Managing relations between refugees and host communities is a difficult undertaking. Often, the aid granted to displaced people breeds resentment in host communities that though at home, are also impoverished and vulnerable to hunger, disease and extremities of weather. The ill-feeling generated can spark violence between already stressed and traumatised populations. To smooth these differences and encourage harmonious co-existence between these two groups is the aim of an HDC/UNHCR intervention in Maban County - "Support youth through apprenticeship placements and vocational skills".
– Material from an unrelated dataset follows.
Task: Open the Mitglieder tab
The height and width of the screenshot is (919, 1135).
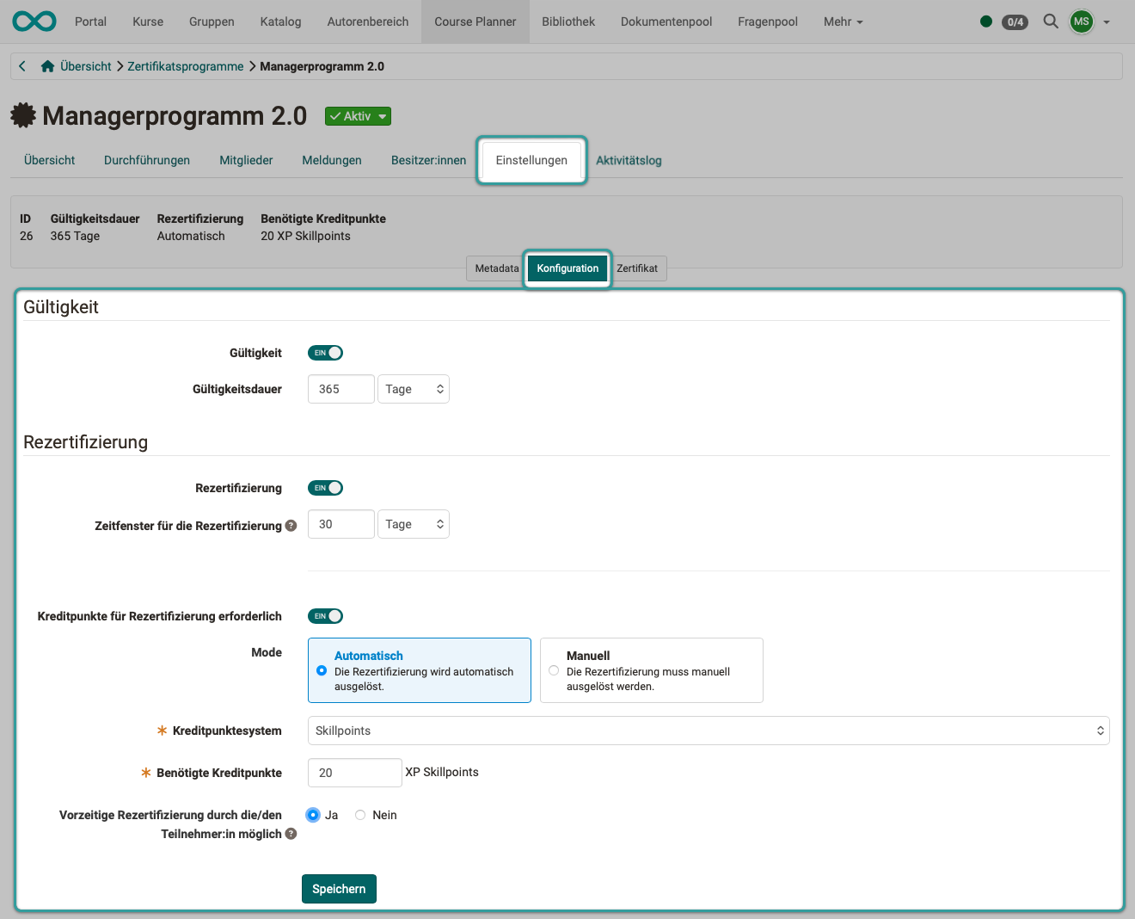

On the 9th of December 2015, the people of Maban and members of a refugee population of 140,000 refugees from Blue Nile in the Republic of Sudan gathered at Bunj Secondary School to witness the graduation of 300 youths - 132 refugees, 168 Mabanese from a skills training programme. These youth had participated in an activity through which they practised cooperating across the host/refugee divide and gained valuable vocational skills in
i) working with computers - both installation of hardware and working with software
iii) electrical work - particularly wiring and lighting installations
These courses, rudimentary as they may be, are foundational steps in the construction of a new South Sudan. They are the first building blocks in the development of a viable, durable future in which the welfare of the people of this region is improved, and in which they are more connected to each other and the world. It is hoped that some of the graduates can leverage their new found skills and credentials into jobs in the humanitarian community here; while others set themselves up in a trade, and supply their services across this region. In this way this intervention intends to reduce young people's dependence on relief aid and set their communities on a path to more diversified economies capable of satisfying more than the most basic needs.
As the guests of honour at the event, the UNHCR desk officer for Bunj and the County Commissioner affirmed, it is also hoped that having worked together these brave young graduates will be ambassadors of peace in the camps, helping to bridge the divide between the refugees and their hosts.